● **Requirements**
Answer these questions about the Jane Eyre prompt page below:
1. What prompt type is listed?
2. Which chapter is Quote 1 from?
3. Which three words describe the laugh in Quote 1?
━━ Text ━━
Jane Eyre
Prompt #19 · Jane Eyre
Prompt Type: Symbol/Motif
Bertha's laughter and other disturbing sounds echo through Thornfield, creating an atmosphere of mystery and threat. Analyze how Brontë uses these auditory elements to symbolize repressed truths and hidden aspects of Rochester's past. Explain how it contributes to the meaning of the work as a whole.
Quote 1
“This was a demoniac laugh—low, suppressed, and deep—uttered, as it seemed, at the very keyhole of my chamber door.”
Chapter 15
Argument
This early auditory encounter with Bertha's laughter establishes the symbol's core function: the 'demoniac laugh' at Jane's chamber door represents the proximity of Rochester's hidden truth, with the 'low, suppressed, and deep' quality suggesting secrets deliberately contained but threatening to emerge.
━━━
━━ Information shown ━━
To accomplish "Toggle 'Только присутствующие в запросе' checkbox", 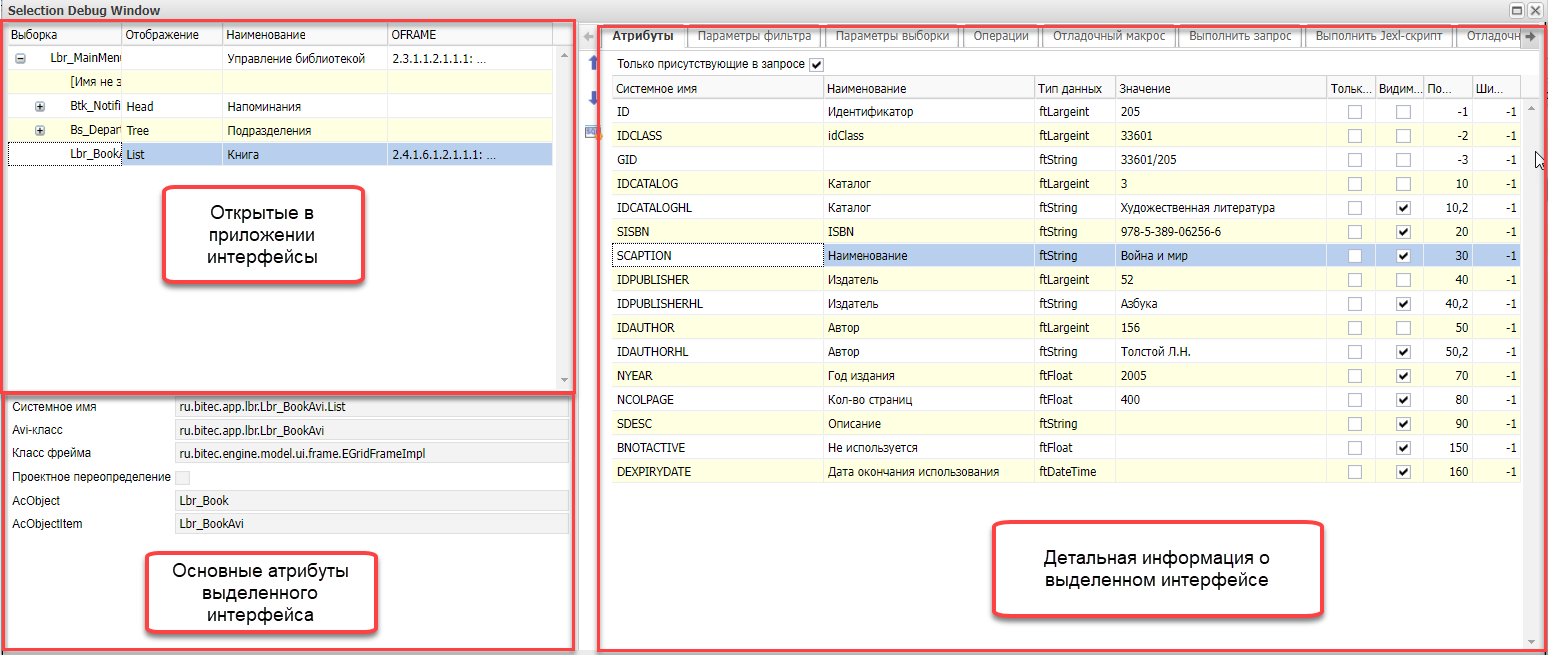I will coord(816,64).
━━━
━━ Information shown ━━
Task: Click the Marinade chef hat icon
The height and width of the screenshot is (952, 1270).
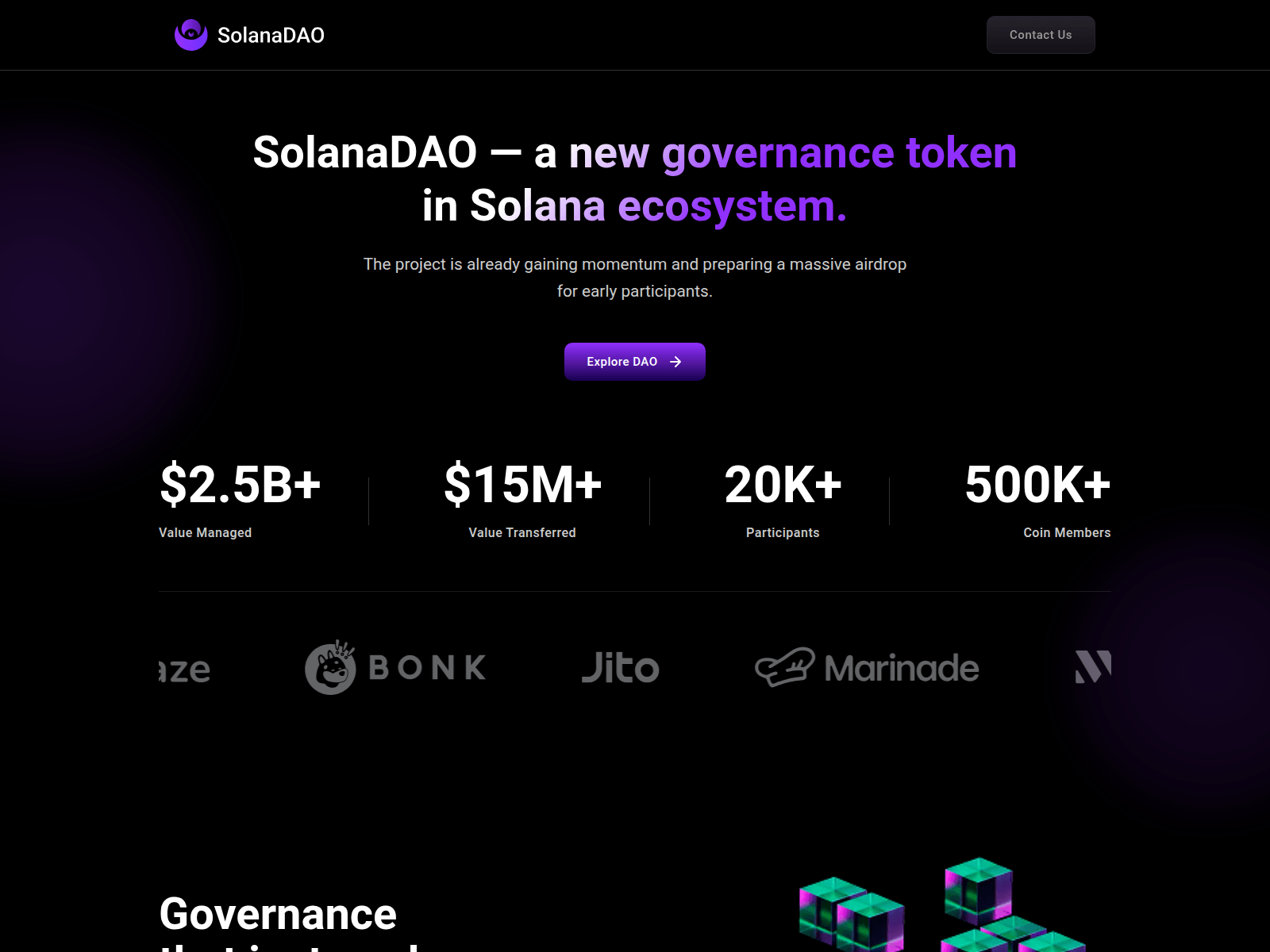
━━━
● **Task output**
1. Symbol/Motif
2. Chapter 15
3. Low, suppressed, and deep